Mexico’s president Enrique Peña Nieto has announced plans to introduced laws to legalise medical marijuana and increase the quantity anyone can carry and consume for recreational purposes from five grams to 28 grams. His plan would also free some prisoners convicted of possessing small amounts of marijuana.

The proposed laws, he said on Thursday, would stop “criminalising consumption” and also authorise the use of medicines made from a base of marijuana and or its active ingredients.

The initiative, which will now go to the senate for debate, signals a shift for Peña Nieto, who says he has never smoked marijuana and has openly opposed its legalisation.

It follows his announcement earlier this week at the United Nations General Assembly Special Session on drugs, UNgass, in which Peña Nieto called for more prevention, partial decriminalization and a public health approach.

Although Mexico – along with Colombia and Guatemala – had lobbied the UN to bring forward the special session from its original date of 2018, Peña Nieto had originally planned to skip the meeting. He made a U-turn under criticism at home.
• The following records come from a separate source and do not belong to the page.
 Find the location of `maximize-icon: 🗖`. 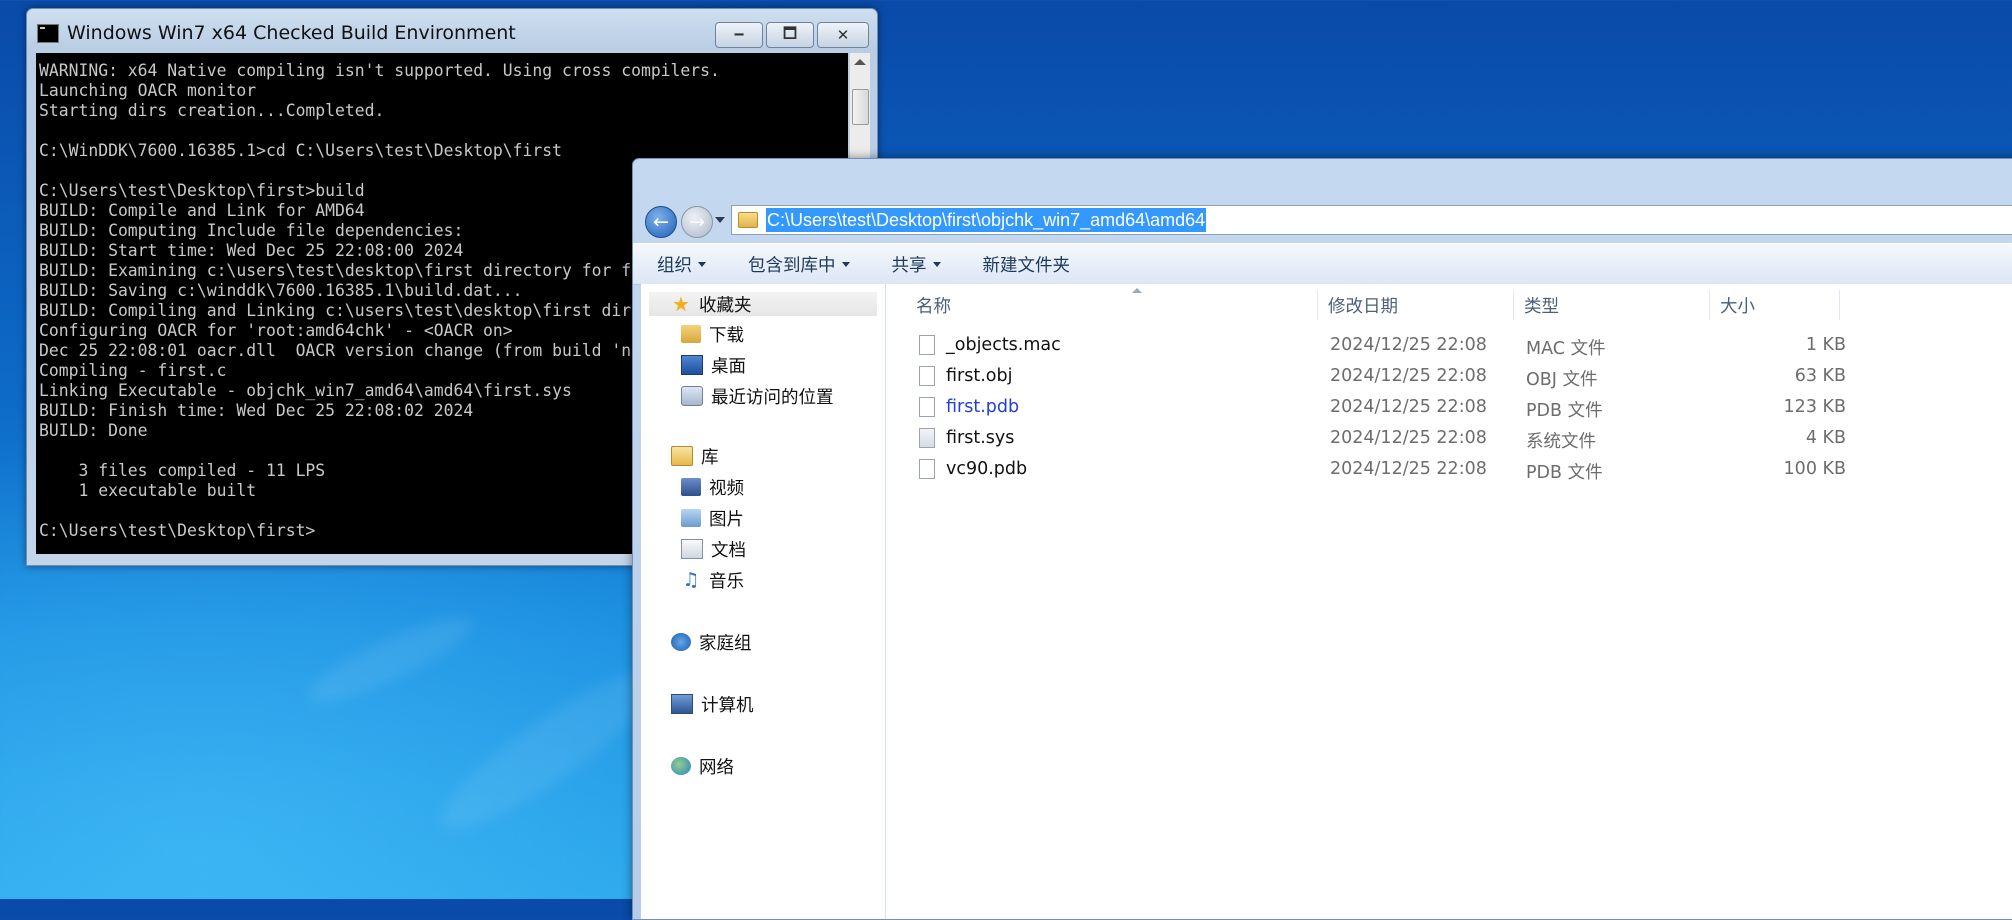

maximize-icon: 🗖 is located at coordinates (790, 32).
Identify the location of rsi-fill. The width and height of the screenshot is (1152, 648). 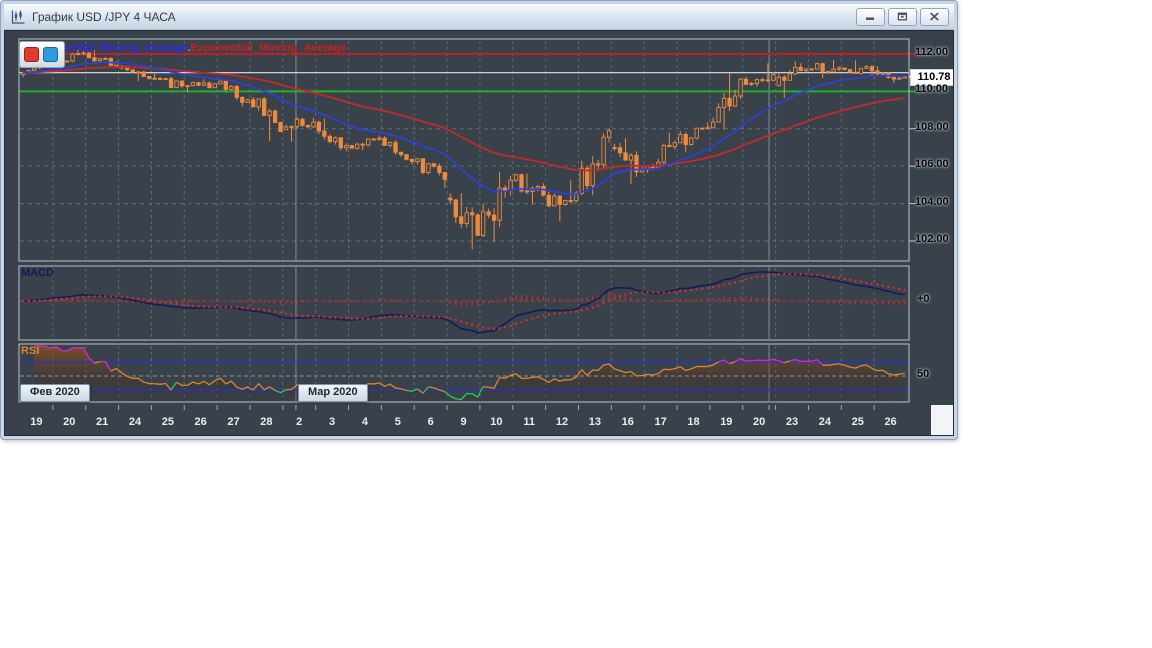
(470, 374).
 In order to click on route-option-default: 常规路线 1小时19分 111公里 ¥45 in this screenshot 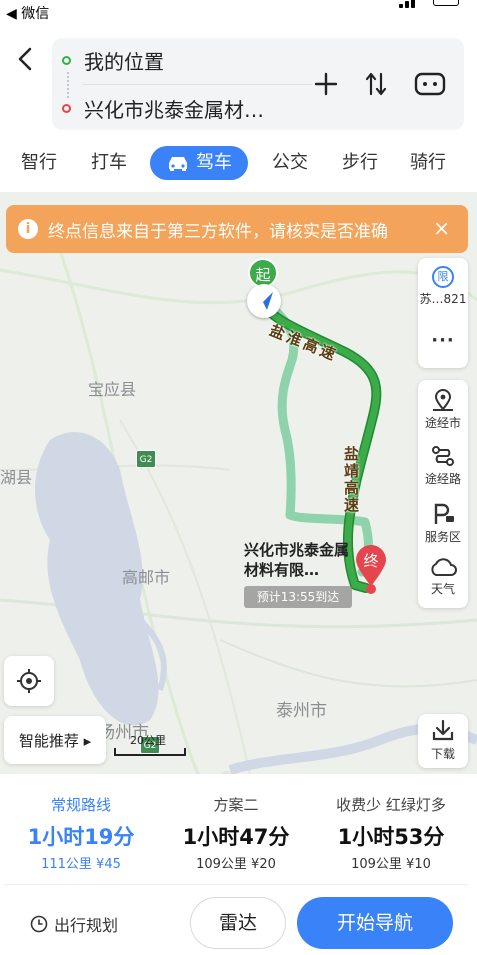, I will do `click(81, 824)`.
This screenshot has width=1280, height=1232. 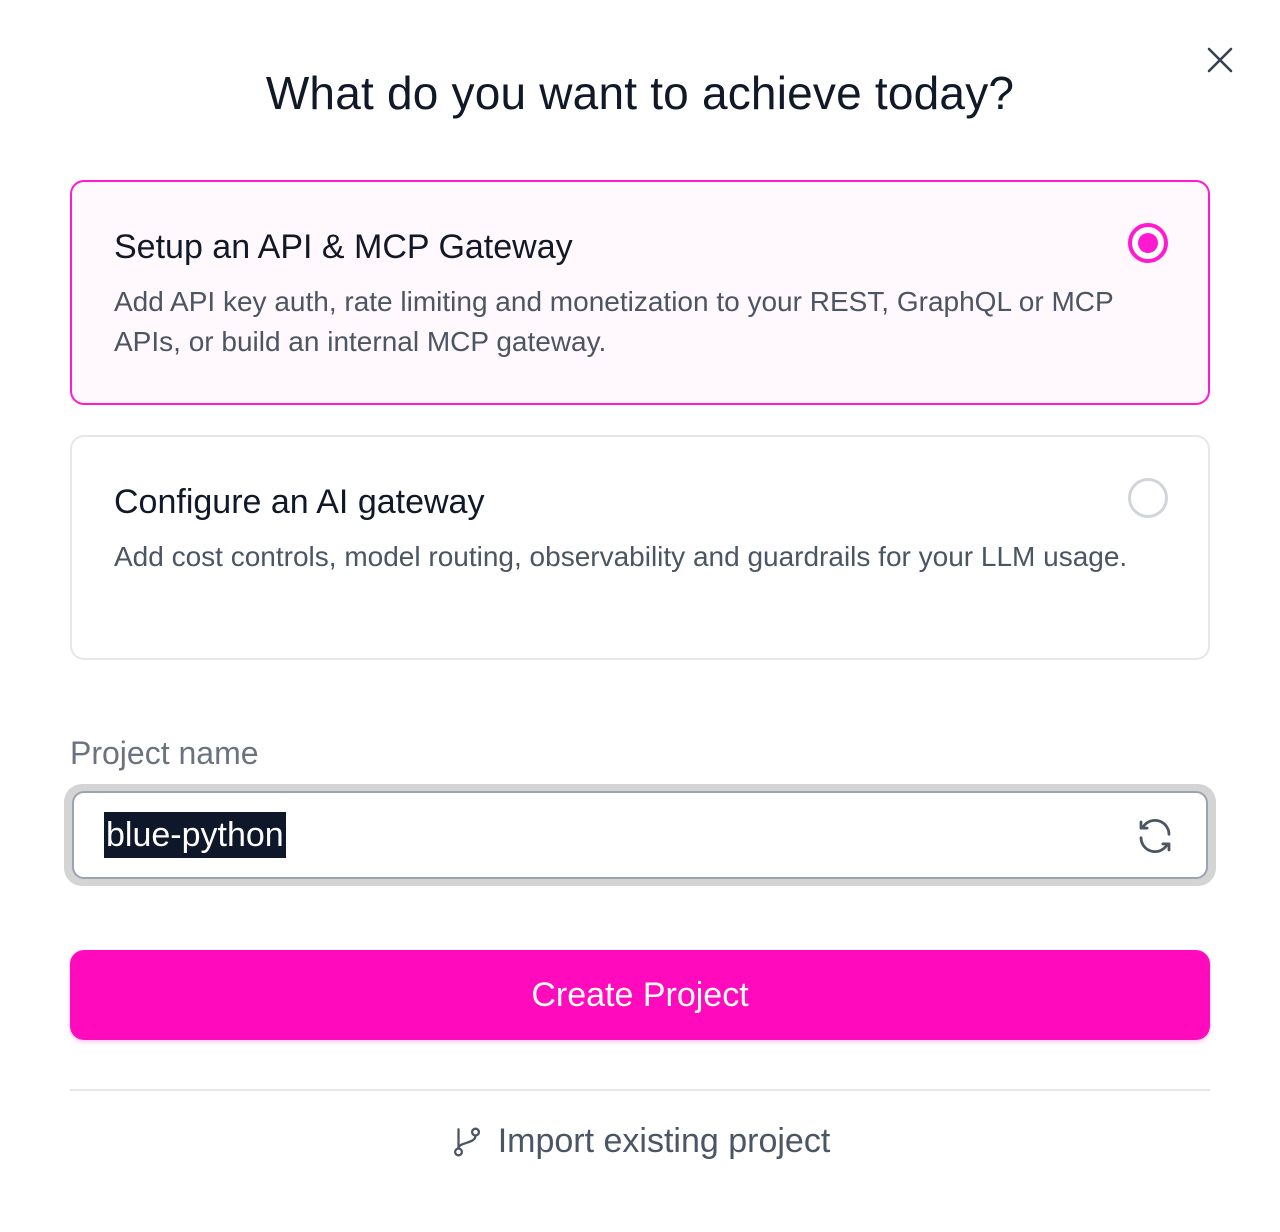 I want to click on radio-unselected, so click(x=1148, y=498).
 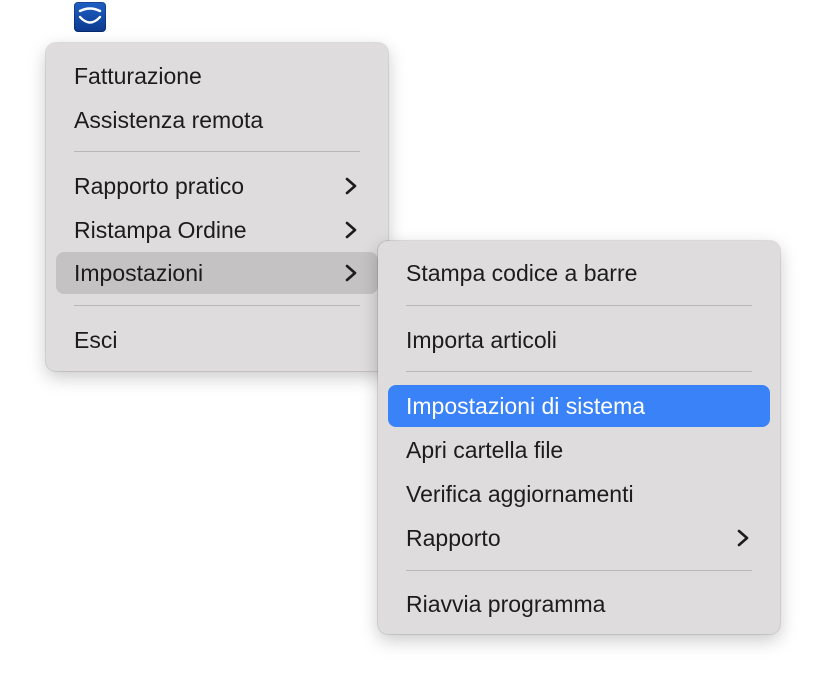 I want to click on submenu-item-apri-cartella-file: Apri cartella file, so click(x=579, y=450).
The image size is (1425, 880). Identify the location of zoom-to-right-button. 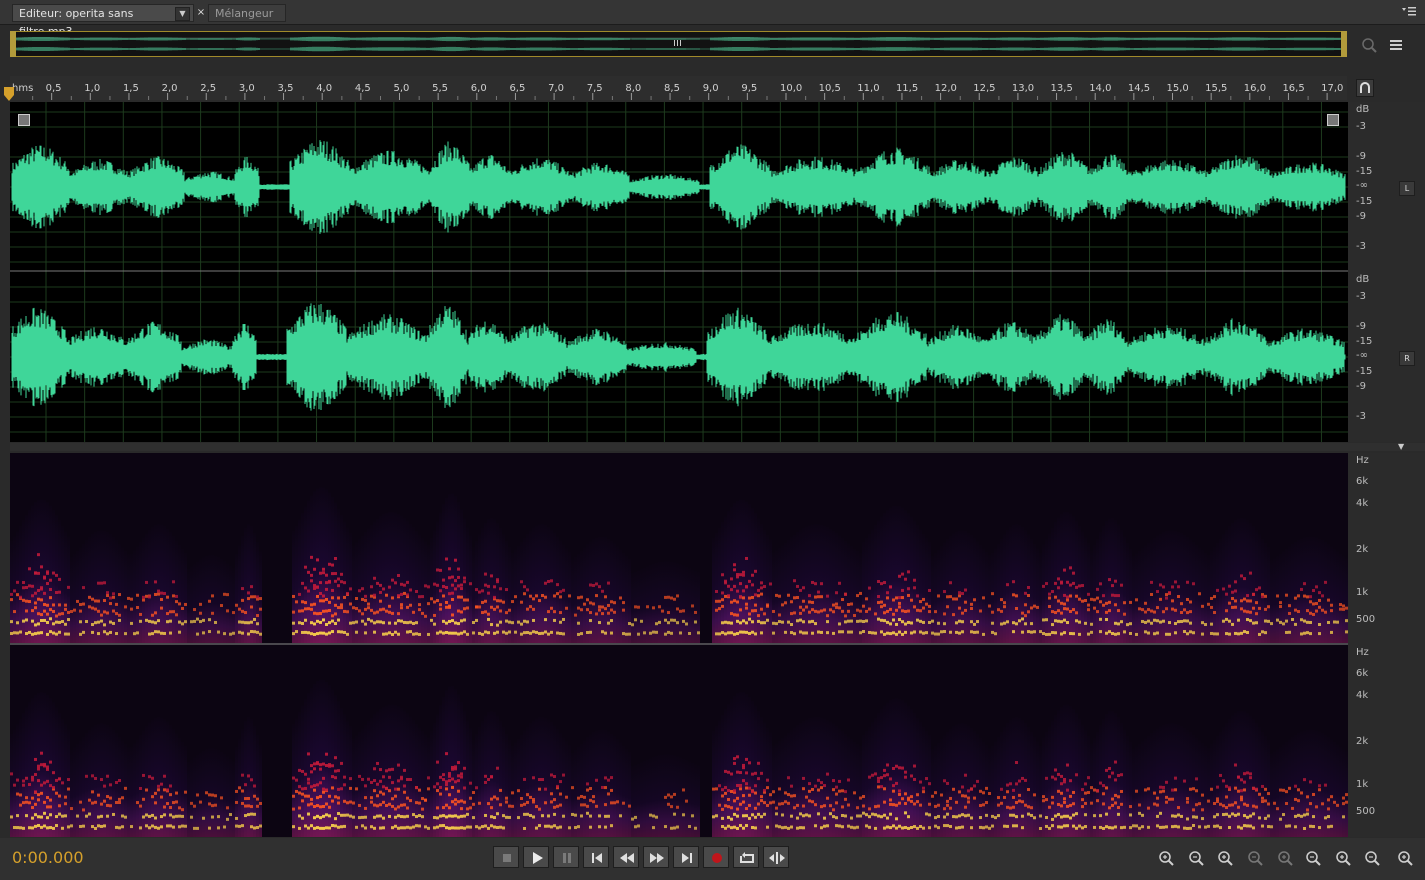
(1372, 858).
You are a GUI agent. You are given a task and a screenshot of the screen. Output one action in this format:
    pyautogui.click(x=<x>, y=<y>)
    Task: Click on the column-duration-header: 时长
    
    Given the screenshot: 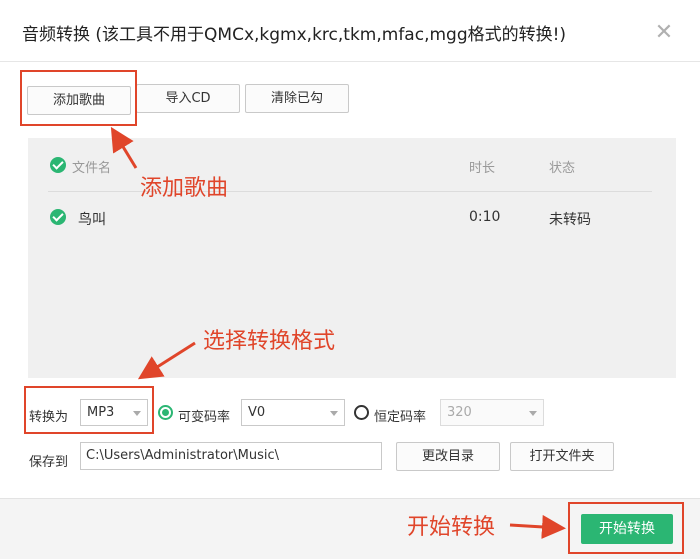 What is the action you would take?
    pyautogui.click(x=482, y=168)
    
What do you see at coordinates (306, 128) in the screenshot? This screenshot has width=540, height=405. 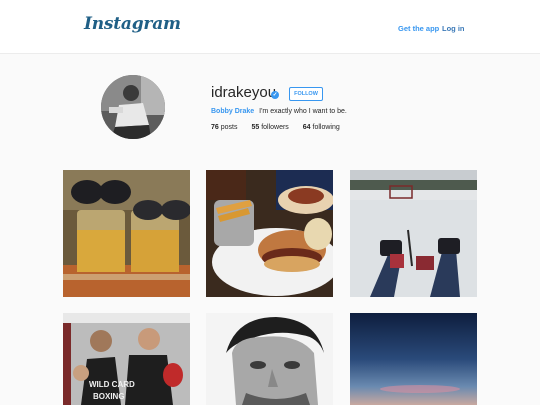 I see `following-count: 64` at bounding box center [306, 128].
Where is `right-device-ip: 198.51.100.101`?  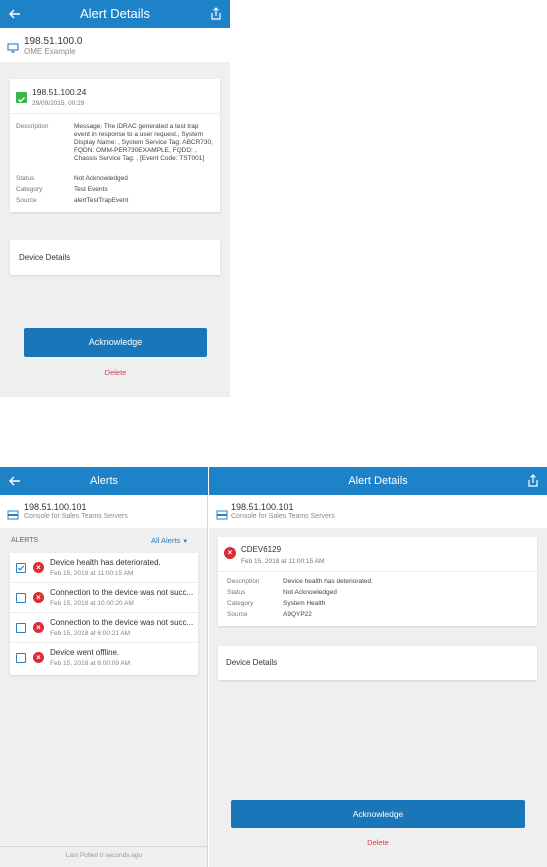
right-device-ip: 198.51.100.101 is located at coordinates (262, 507).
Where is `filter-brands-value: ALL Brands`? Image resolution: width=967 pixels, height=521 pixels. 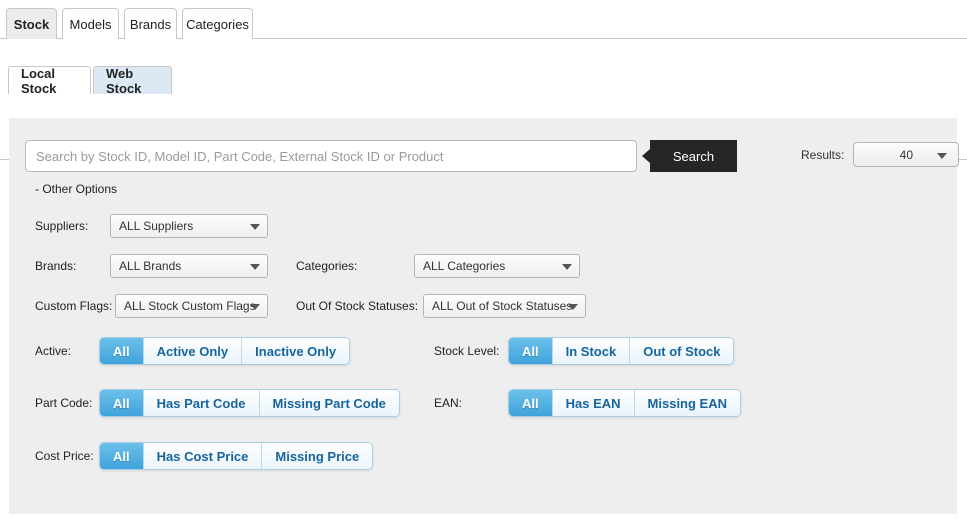
filter-brands-value: ALL Brands is located at coordinates (150, 266).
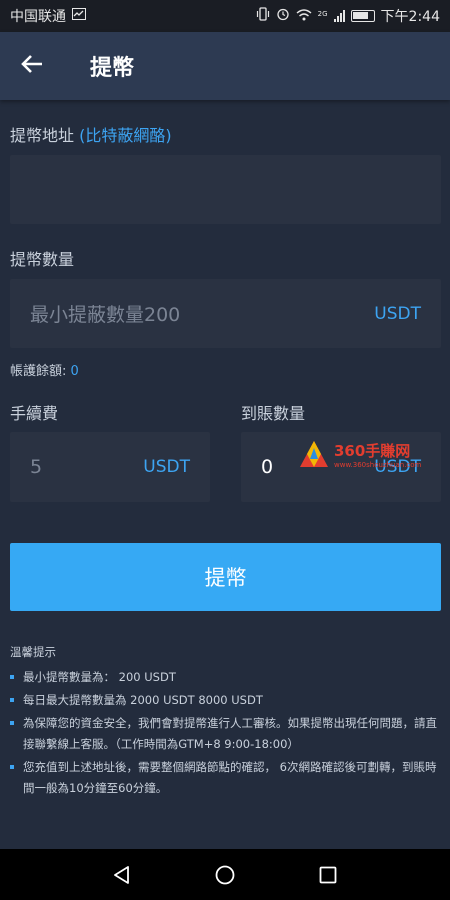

Mexico, which sees enormous shipments of drugs smuggled through its territory to the US, has been hit hard by violence stemming from a 10-year crackdown on drug cartels and organised crime that has claimed more than 100,000 lives.

Medical marijuana made national news in Mexico last summer after the parents of an eight-year-old named Graciela Elizalde won the right to use a medicine containing cannabinoids to treat Lennox-Gastaut syndrome, a condition causing hundreds of daily epileptic seizures.

In November, the supreme court also granted injunctions to four individuals seeking permission to cultivate and consume marijuana for recreational reasons – a move that activists believe paves the way to broader decriminalisation.

Peña Nieto strongly opposed the ruling but responded by proposing a series of five forums on the drugs issue. Those results were released Monday and included prevention, facilitating the medical use and investigation of controlled substances and dealing with drugs “from a perspective of human rights”.

Polls show Mexicans are mostly opposed to medical marijuana, though opposition has softened over the past six months. Polling firm Parametría found 71% of Mexicans are opposed to recreational marijuana, though 64% approved using it for medicinal purposes.

The president’s initiative on medical marijuana comes as Mexico’s record on human rights has been questioned and Peña Nieto’s approval rating reaches record lows.

Security analyst Jorge Kawas saw the measure sparing some individuals the indignity of the problematic Mexican justice system, but doing nothing “with the supply side of the equation.”

He added, “I see [drug legalization] as almost a non issue” in Mexico’s domestic politics, though “it could give some positive press abroad and at the same time provide some important front-page space in the national papers.”